- If you want to create your own dataset with similar characteristics or add styles to this dataset, follow through the 10 steps bellow.
NOTE: It's recommended to iterate through steps 3-9 twice to produce better results.
- To generate metadata for running l2d model on original dataset, jump to step 8.
NOTE: You'll need youtube-dl to download youtube videos. Make sure that you can run it from the terminal.
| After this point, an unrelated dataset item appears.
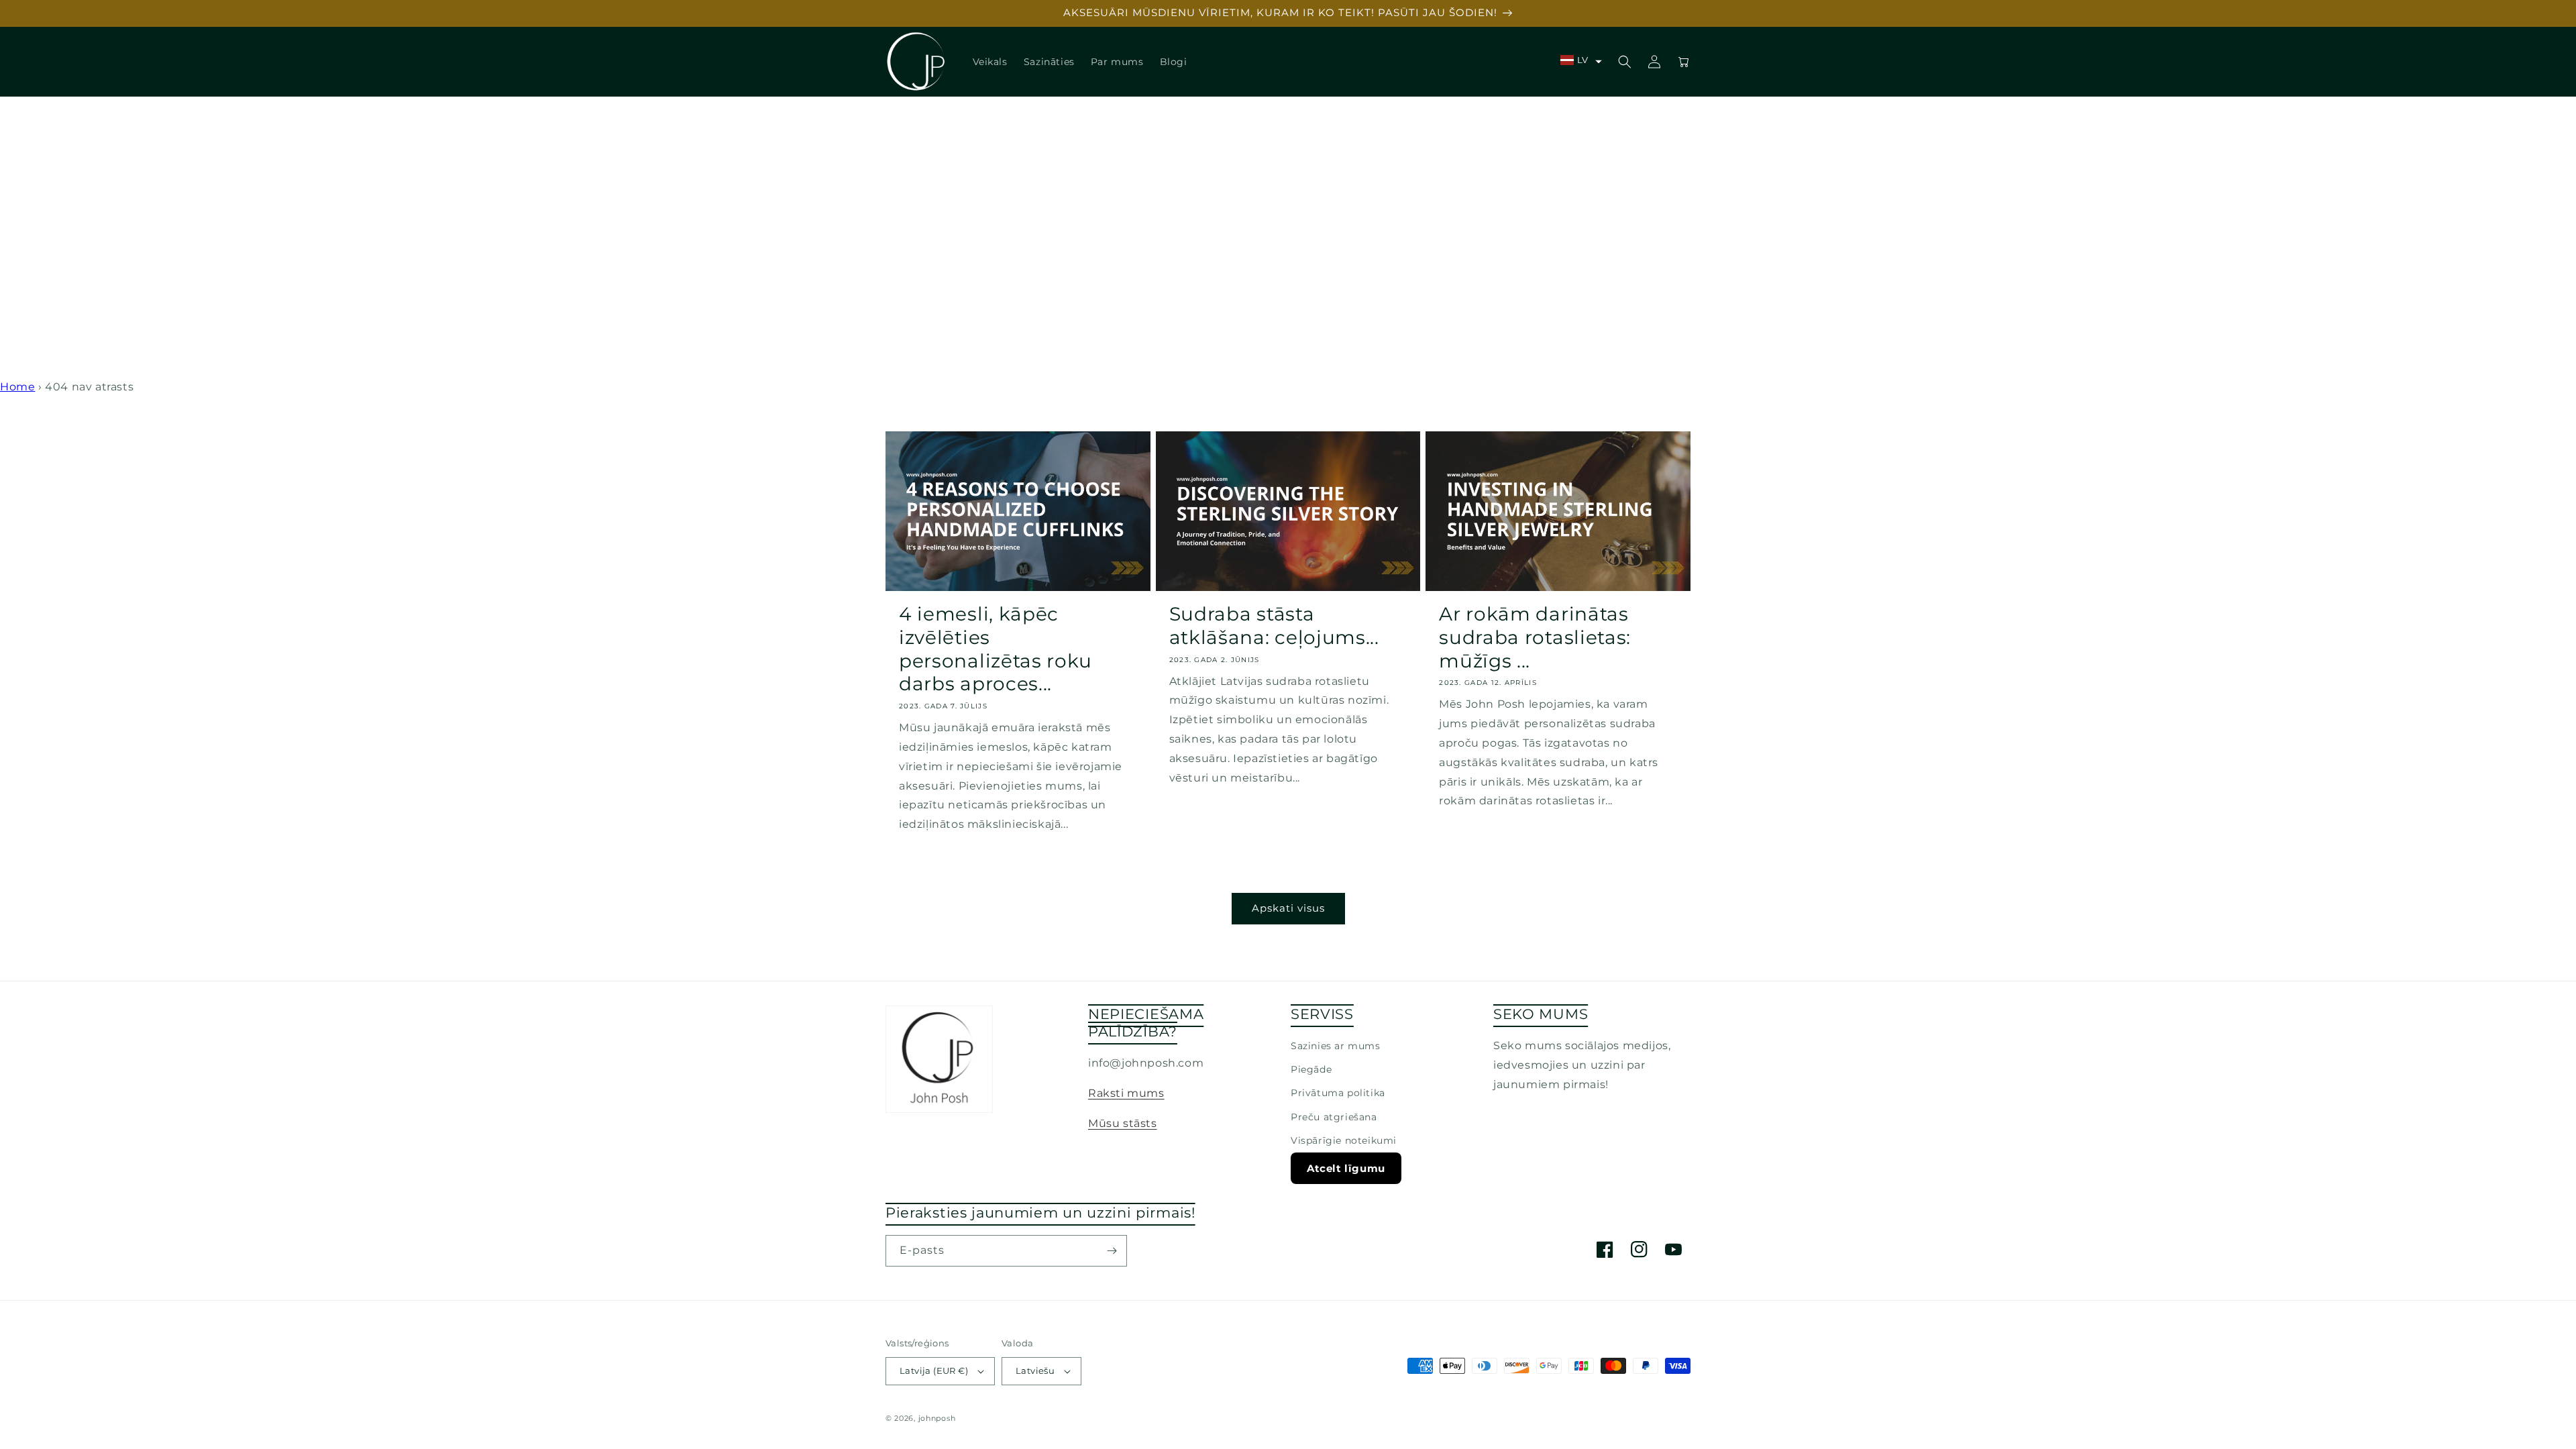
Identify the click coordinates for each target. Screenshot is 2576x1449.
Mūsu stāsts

The API is updated from time to time, so if you have problems running it, try
pip install --upgrade youtube_dl
.
You will need to create a folder $TXTS_PATH
that contains one .txt file for each style you want to download, and put on each line of the .txt files the YouTube video url.
${TXTS_PATH}
|-- style1.txt
|-- style2.txt
|-- ...
To download the videos and create dataset structure run the command bellow, you need to specify the output path $DATASET_ROOT
.
python3 download_dataset.py --input_txts $TXTS_PATH/style1.txt $TXTS_PATH/style2.txt ... --output_path $DATASET_ROOT
The resulting dataset structure will be similar to this:
${DATASET_ROOT}
|-- style1
|-- I_0
|-- I_0.mp4
|-- I_1
|-- ...
|-- style2
|-- I_0
|-- I_1
|-- ...
|-- ...
To standardize all videos to standard $FPS
and $SR
, run:
python3 standardize_fps_sr.py --dataset_path $DATASET_ROOT --sample_rate $SR --fps $FPS
The default pose extractor used in the paper and in the dataset is OpenPose with the 25 joints configuration. Instructions to compile and run the demo code can be found at the OpenPose Official Repository.
You can also try this Docker Image with OpenPose and Python API support.
NOTE: We provide the script that we used in our process of creation, but you can use other configurations of OpenPose or the Python API. The only requisite is that the dataset tree is maintained.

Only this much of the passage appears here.